Seven protesters were injured in a shooting near an anti-government rally Saturday in Thailand’s capital, police sources said, after soldiers and police were deployed Friday night to important sites around Bangkok.
The deployment comes ahead of a plan by anti-government protesters to shut down the capital Monday by blocking traffic at key intersections, providing a fitting metaphor for the country's politics: no way forward, no backing out.
The security forces were directed to 20 key sites, including the prime minister's residence, by the Center for the Administration of Peace and Order.
The demonstrators' slogan is "Reform before election," and they claim Prime Minister Yingluck Shinawatra is acting as a stand-in for her brother Thaksin Shinwatra, who is calling the shots from exile in Dubai, where he fled in 2008 to avoid a jail term for a corruption conviction.
Thaksin, a former prime minister, was ousted in a military coup in 2006 after being accused of corruption. Yingluck in November drew the ire of the opposition by introducing an amnesty bill that they believe would have allowed Thaksin to return.
In response to the dispute that followed, Yingluck dissolved parliament in December and called for elections on Feb. 2.
The protesters planning to tie up traffic in Bangkok on Monday are demanding that Yingluck and her caretaker government step down and freeze elections for up to two years, during which time an interim, unelected "People's Council" would implement reforms to fight corruption and put an end to money politics.
Tensions are high, with eight people killed over the past two months in connection with the protests.
The demonstrations have been largely peaceful with the intent of occupying government buildings in order to paralyze the government. But recent protests have become increasingly violent, with street battles against police and several drive-by shootings near their main opposition encampment.
The political crisis could play out several ways.
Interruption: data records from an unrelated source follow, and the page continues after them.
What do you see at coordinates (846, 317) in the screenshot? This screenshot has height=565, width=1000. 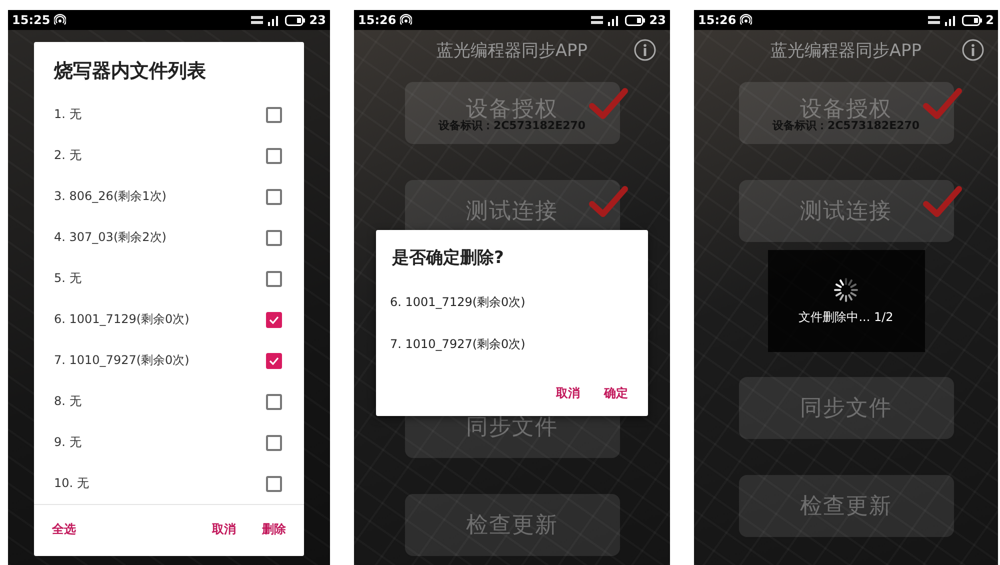 I see `progress-text: 文件删除中... 1/2` at bounding box center [846, 317].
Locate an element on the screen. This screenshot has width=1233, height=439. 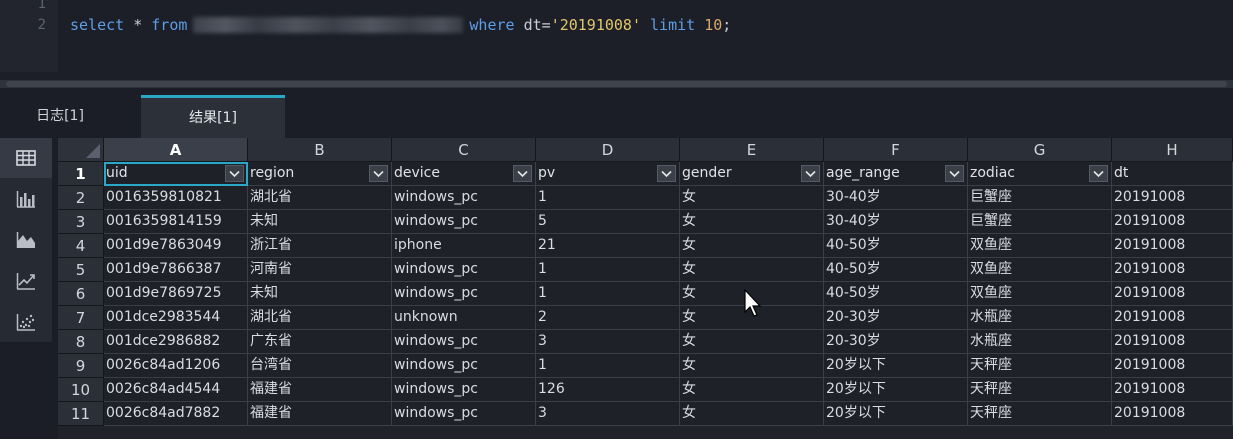
row-number: 7 is located at coordinates (81, 318).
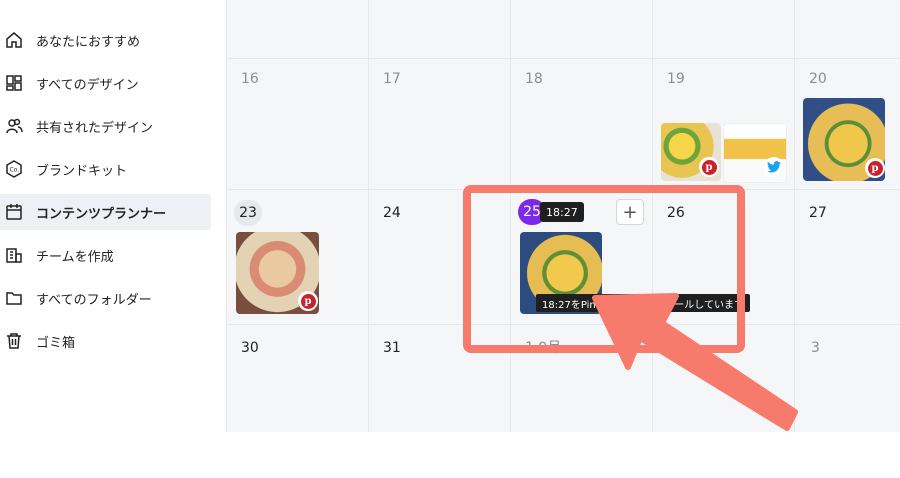 The height and width of the screenshot is (478, 900). Describe the element at coordinates (250, 79) in the screenshot. I see `day-number: 16` at that location.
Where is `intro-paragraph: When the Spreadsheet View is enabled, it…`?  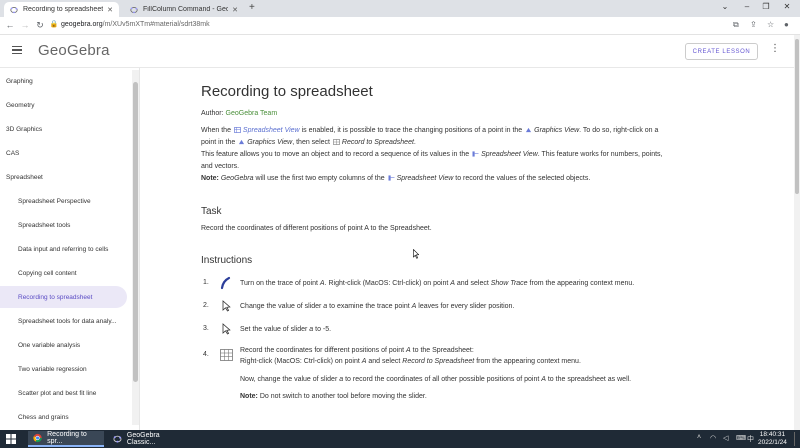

One scenario is a military coup. The protesters – headed by the People's Democratic Reform Committee – hope to trigger enough chaos to force the army to take over to restore order.
The military has staged about a dozen successful coups since Thailand became a constitutional monarchy in 1932. As recently as Tuesday, army commander Gen. Prayuth Chan-ocha refused to rule out the possibility of another.
In another scenario, the Feb. 2 elections would take place as scheduled. But if candidates who were blocked from registering by protesters are unable to run, seats in their constituencies will be empty, making it impossible to meet a quorum in Parliament.
For that reason, the Electoral Commission has proposed postponing the elections until May 4, according to the Bangkok Post. However, Yingluck has said she cannot legally postpone the election and that such a move could lead to the dissolution of her Puea Thai party.